The Colossian heresy, like Gnosticism, emphasized Jesus’ deity at the expense of His humanity. It saw Christ as so beyond us in our corrupt fleshliness that intermediaries—angels—became stand-in worship objects rather than God Himself. The Bible warned about this in Colossians 2:18, etc.—we are to worship the Creator, not creation. A problematic byproduct: the “angels” worshiped may be fallen (demonic), awaiting such openings—perhaps a cult or two started like this. At least one Christian denomination still applies this principle in emphasizing saint-directed prayer.

There are two other common, continuing corruptions of theology. The first is the cults’ route: Jesus was created, thus less than God or a “lesser god”—more on this tomorrow. The other, sometimes prevalent view even among evangelical Christians: Jesus is the “nice, helpful, accessible God,” not “stern and vengeful” like the Father, that “the God of the Old Testament” differs from “the God of the New Testament.” This contradicts Scripture, including Jesus’ own statements: “I and the Father are One” (John 10:30) and “… the Son can do … only what he sees His Father doing, because whatever the Father does the Son also does” (John 5:19), etc.

Avoid the pitfalls of corrupt theology suggesting that “Jesus was not a Man” or, conversely, “less than God,” and/or that “the Father and Son have different agendas.” Responsible, Bible-based theology helps us better appreciate God and all that He does: “For God so loved the world, that He gave His only Son …” (John 3:16).


What were some of the elements of “the Colossian heresy” that Paul addressed? What corruptions of biblical theology plague even contemporary people? 

Prayers for Pars Theological Centre 

Christians in Iran are facing increased persecution. The government recently passed a law allowing it to charge Christians as “acting against nationalist security by promoting Zionist Christianity,” characterized as “deviant psychological manipulation” or “propaganda contrary to Islam.” Punishment includes imprisonment, flogging, fines, or even the death penalty. Pray for softening of hearts.

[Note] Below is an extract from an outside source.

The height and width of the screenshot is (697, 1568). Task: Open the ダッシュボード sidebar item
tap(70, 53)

Colossians 1:15-19; Philippians 2:5-11; John 20:26-29

Cults self-identifying as “Christian” use today’s Colossians text to support their theology of Jesus as a created being, not eternally divine. They highlight “the firstborn of all creation” (Colossians 1:15) and “firstborn” in 1:18 and Revelation 1:5 as “evidence.” Other cult-favored proof texts pronounce Jesus begotten (John 3:16, Psalm 2:7) and “the beginning of God’s creation” (Revelation 3:14).

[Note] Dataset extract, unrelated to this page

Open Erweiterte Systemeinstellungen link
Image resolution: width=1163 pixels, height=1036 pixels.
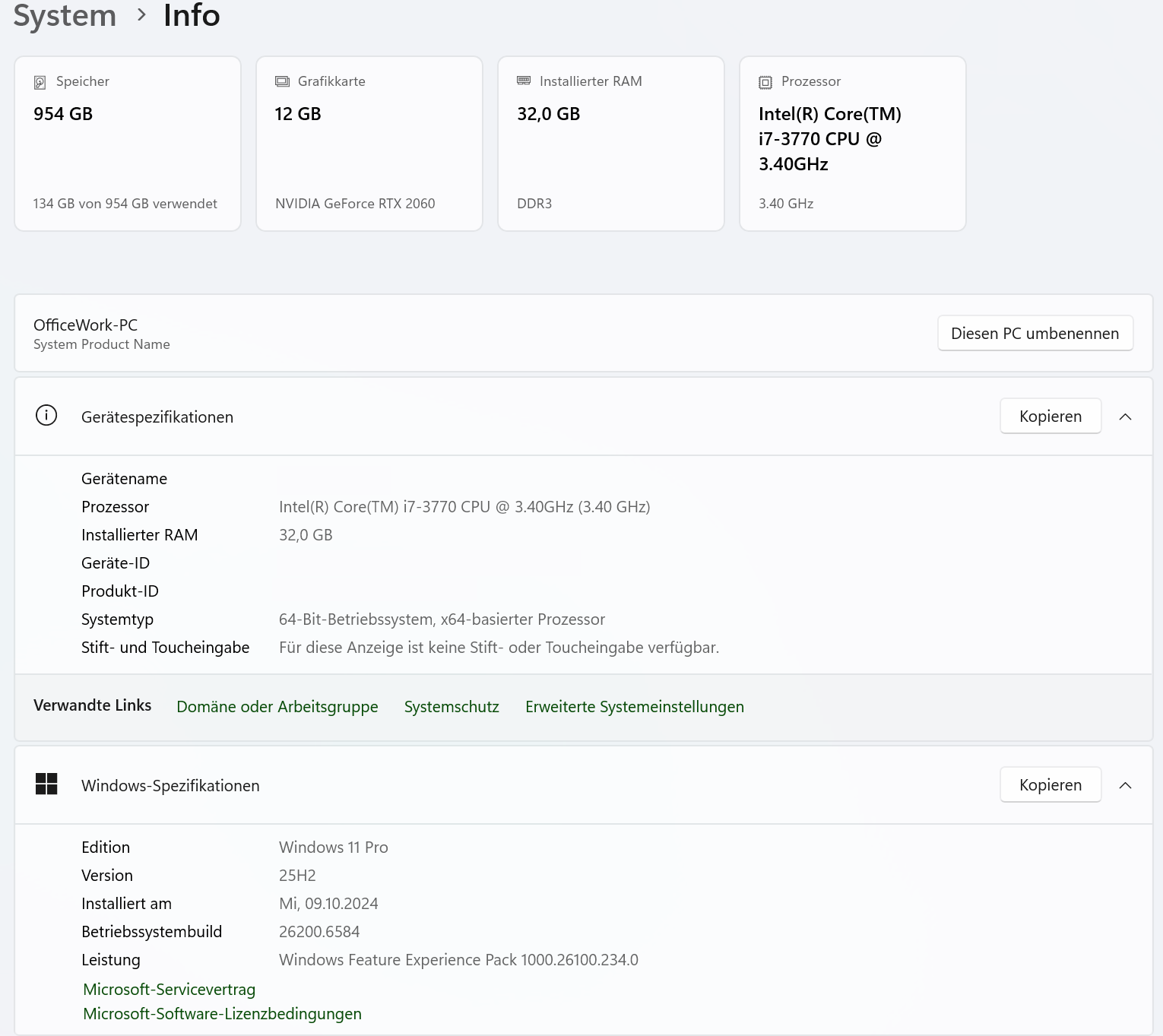[x=634, y=707]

Jesus’ own, selected statements fuel this fire: “My Father is greater than I” (John 14:28); “My teaching is not Mine, but His who sent Me” (John 7:16); etc. Yet the Savior also declared His eternal deity: “… I am the first and the last” (Revelation 1:17), “I and the Father are one” (John 10:30) and “… before Abraham was, I am” (John 8:58). How do we reconcile all of this, particularly given the cults’ rejection of Christ’s deity?

“The word ‘first-born’ (Greek word ‘prototokos’) signifies priority …not necessarily the oldest child (among ancient Jews). First-born referred not to birth order but to rank … [the one who] possessed the inheritance and leadership.” (GotQuestions?org) Psalm 89:27 applies this: “I will make Him the firstborn, the highest of the kings of the earth.” Revelation 1:5 calls Him “the firstborn of the dead, and the ruler of kings on earth.” Elsewhere Paul names Jesus “the firstfruits of those who have fallen asleep” (1 Corinthians 15:20) and “firstborn among many brothers” (Romans 8:29). 

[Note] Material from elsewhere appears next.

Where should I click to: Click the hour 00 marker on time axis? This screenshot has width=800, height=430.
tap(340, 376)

Paul interpreted Psalm 2:7, “You are my Son; today I have begotten You,” as alluding to Jesus’ resurrection (Acts 13:32-34), the Lord thereby “the firstborn of the dead” (Revelation 1:5). I wouldn’t challenge Paul, but I see Psalm 2:7 synchronizing with Isaiah 9:6-7: “Unto us a child is born, unto us a Son is given …” Jesus of Nazareth was begotten of Mary by the Holy Spirit (Luke 1;35), commencing His first coming mission. However, our Savior preexisted as the eternal Word of God (John 1:1).

It’s OK to wrestle with this—God’s ways are higher than ours (Isaiah 55:9). Search the Scriptures and seek the Spirit’s guidance. Don’t let others’ agenda confound you via proof texts pushing flawed theology. “Be ready in season and out of season” (2 Timothy 4:2).


What theological issue is at the core of cults’ corrupt doctrine? How can you reconcile that Jesus was begotten and born of Mary with His deity? 

Prayers for Pars Theological Centre

In response to large student protests against lack of freedom and increased economic hardships, the government has imposed further controls to ensure its longevity and retention of power. On June 30 underground house churches were raided. Upwards of 50 Christian believers were arrested. Pray for continued strong faith during adversity.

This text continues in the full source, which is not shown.